First was Waiting for Normal by Leslie Connor, one of the gift books from Tony. This is a middle-grade novel about a 12-year-old girl, Addie, who lives in a trailer with her jobless, bi-polar, priority-challenged mother. Her mother and step-father, Dwight, have recently gotten a divorce, separating Addie from her younger half-sisters. Addie finds herself worrying about a number of things, like the flute she accidentally stole when she suddenly moved and changed schools, not having a “love of learning” since reading comes hard to her, and how many days her mother will disappear for this time. I found myself very stressed out for this girl as she struggles to keep everyone from knowing that things are wrong, all the time wishing she could just have a normal life. The anxiousness is part of what kept me from putting down the book for two days but the language also kept me hooked. Waiting for Normal is almost 300 pages, but I didn’t feel like I was reading something long because of the fun, simple way Connor tells the story. Take this part, as Addie watches her sisters deal with their mom after she has messed up, again:

“It’s just a sundae.” Brynna dropped her head, started messing with her napkin again. Her fudge sundae puddled around the spoon in the dish.
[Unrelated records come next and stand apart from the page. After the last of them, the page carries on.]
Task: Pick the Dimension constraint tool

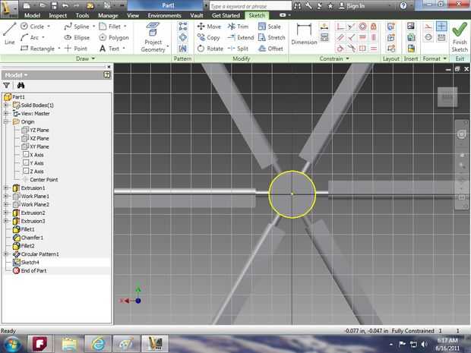Action: tap(304, 33)
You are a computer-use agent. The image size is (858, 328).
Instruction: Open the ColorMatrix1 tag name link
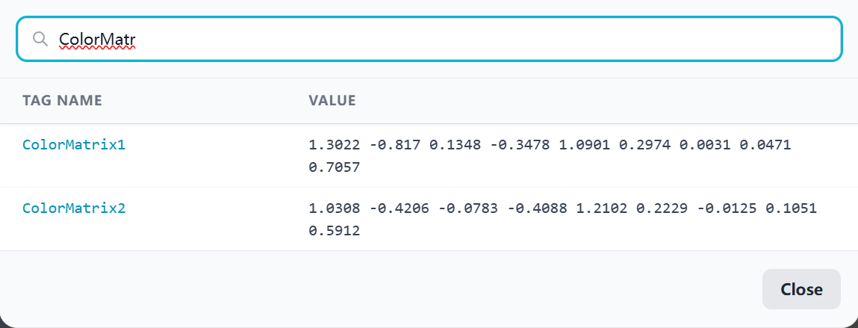[x=74, y=145]
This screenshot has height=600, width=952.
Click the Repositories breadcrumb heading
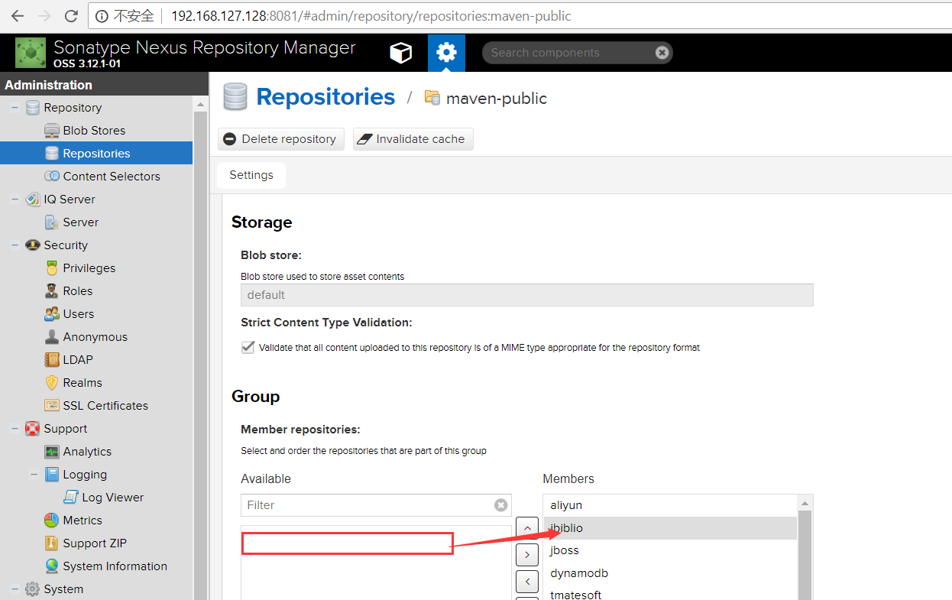325,97
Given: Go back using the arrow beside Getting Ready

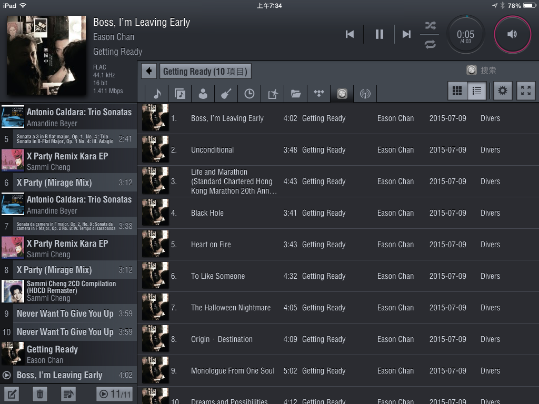Looking at the screenshot, I should [149, 71].
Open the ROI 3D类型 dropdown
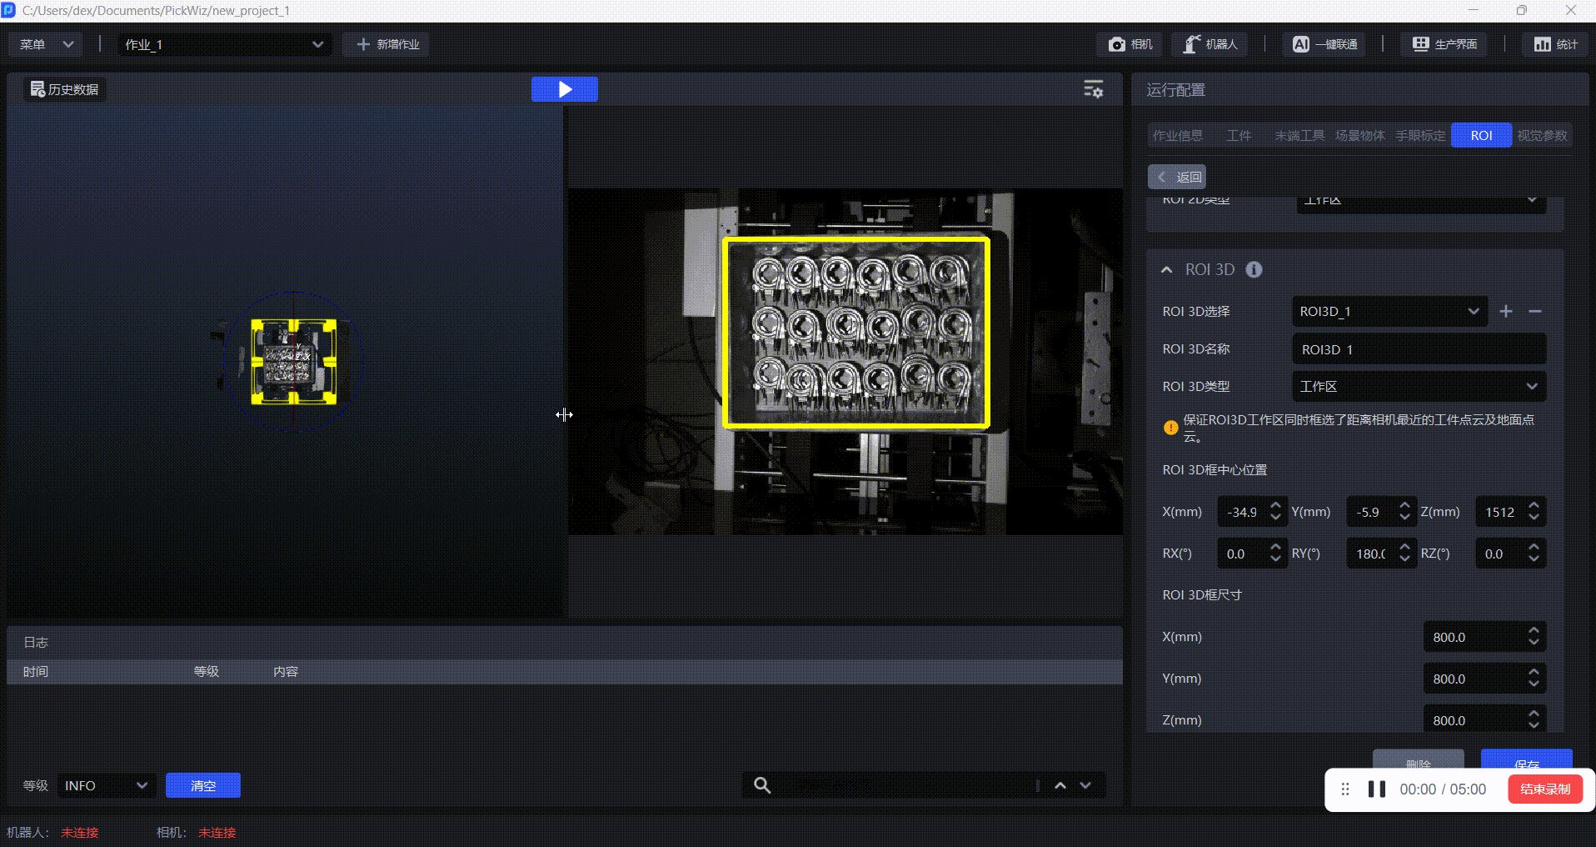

“You gonna finish? It looks like soup.” Mommers smiled. But Brynna wouldn’t look up. She just kept twisting that napkin.

“We seed Christmas lights,” Katie piped.

“Did you now? Any snowmen? Any reindeer?” Mommers asked.
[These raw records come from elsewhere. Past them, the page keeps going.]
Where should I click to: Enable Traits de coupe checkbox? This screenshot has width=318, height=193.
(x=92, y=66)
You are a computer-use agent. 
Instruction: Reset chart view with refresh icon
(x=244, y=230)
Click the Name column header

And so it went for the rest of the night. Katie kept everything light and sweet. But I wondered what would happen when she grew up–like Brynna. We’d be this whole family of napkin twisters.
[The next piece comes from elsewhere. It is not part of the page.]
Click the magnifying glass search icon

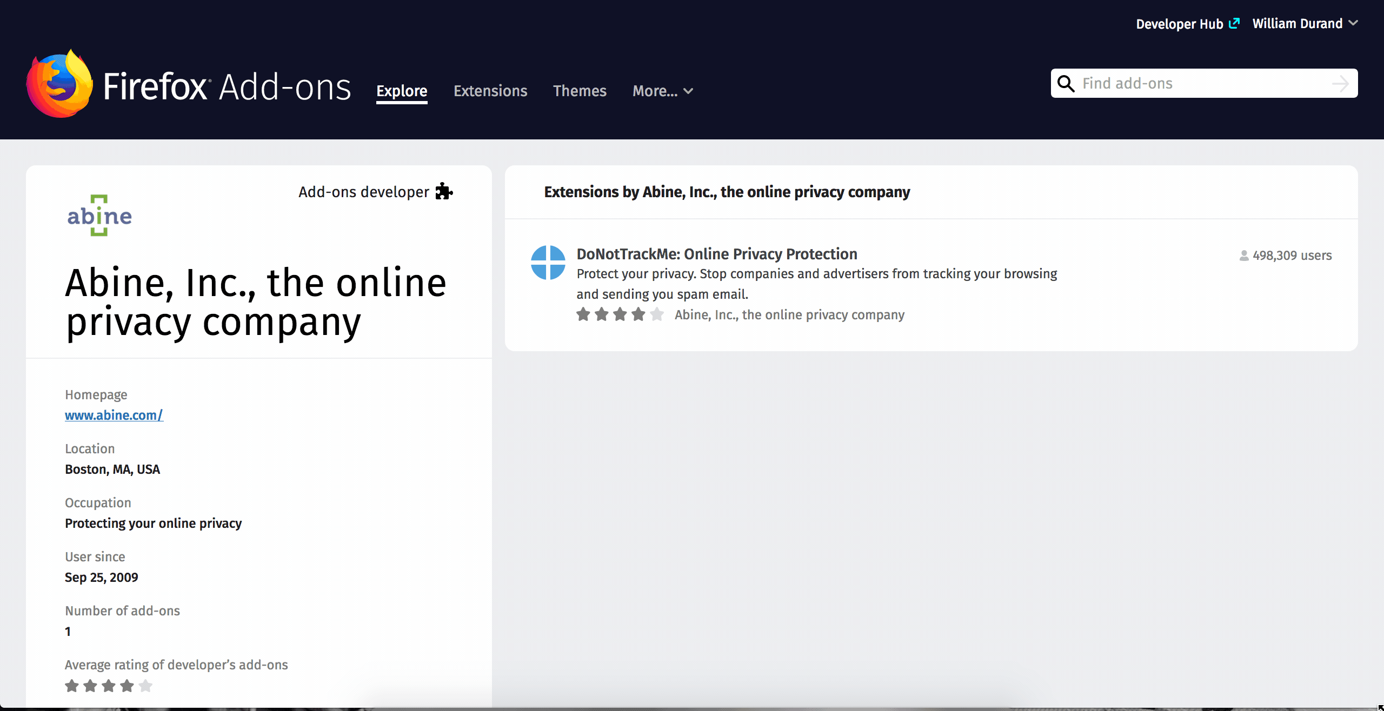tap(1066, 84)
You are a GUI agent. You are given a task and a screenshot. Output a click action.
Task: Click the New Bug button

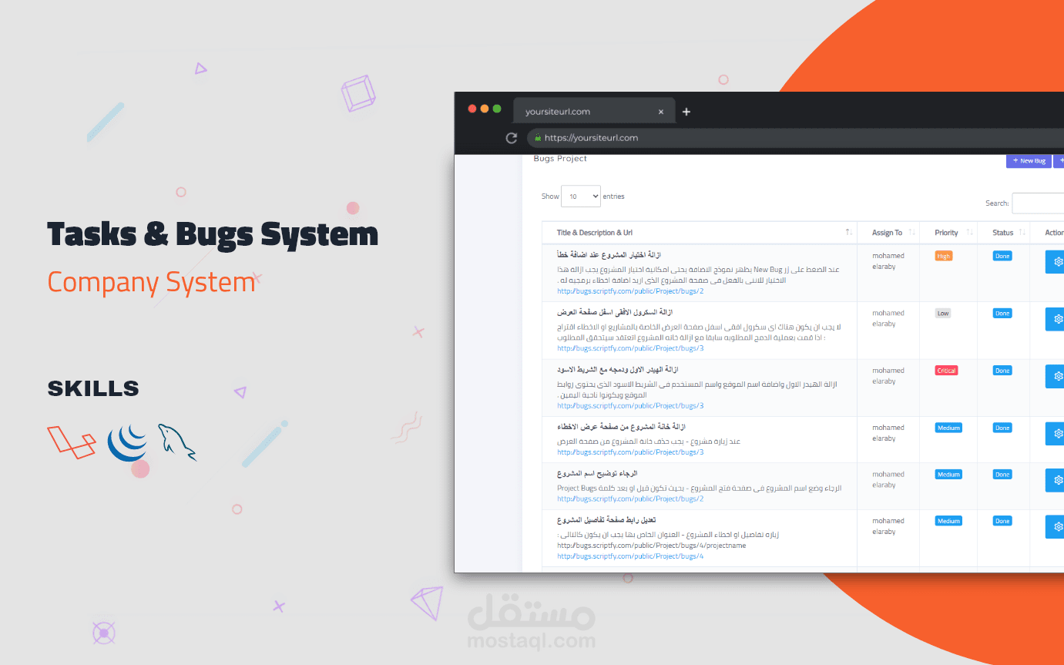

A “whole family of napkin twisters.” A simple statement, but it sums it all up.

I’ve also read most of King of the Mild Frontier, a memoir by Chris Crutcher, my Lesley mentor from last semester. Jumping around through his own timeline, Crutcher talks about a number of events that happened through his childhood and adolescence. While some parts of the story are sad, like the day his father died, it’s mostly a really hilarious book, even the painful bits – like being whammed in the mouth by a baseball bat. My life was a little less insane than his seems to have been, but reading this book is making me think that, maybe I could write a memoir someday.

After I finish up this book I’ll be starting in on The Handmaid’s Tale and Johnathan Strange & Mr. Norrell for MFA reading. And, at some point, I have got to catch up on all the A Song of Ice and Fire books so I can read A Dance with Dragons – maybe when it’s in paperback, at this rate.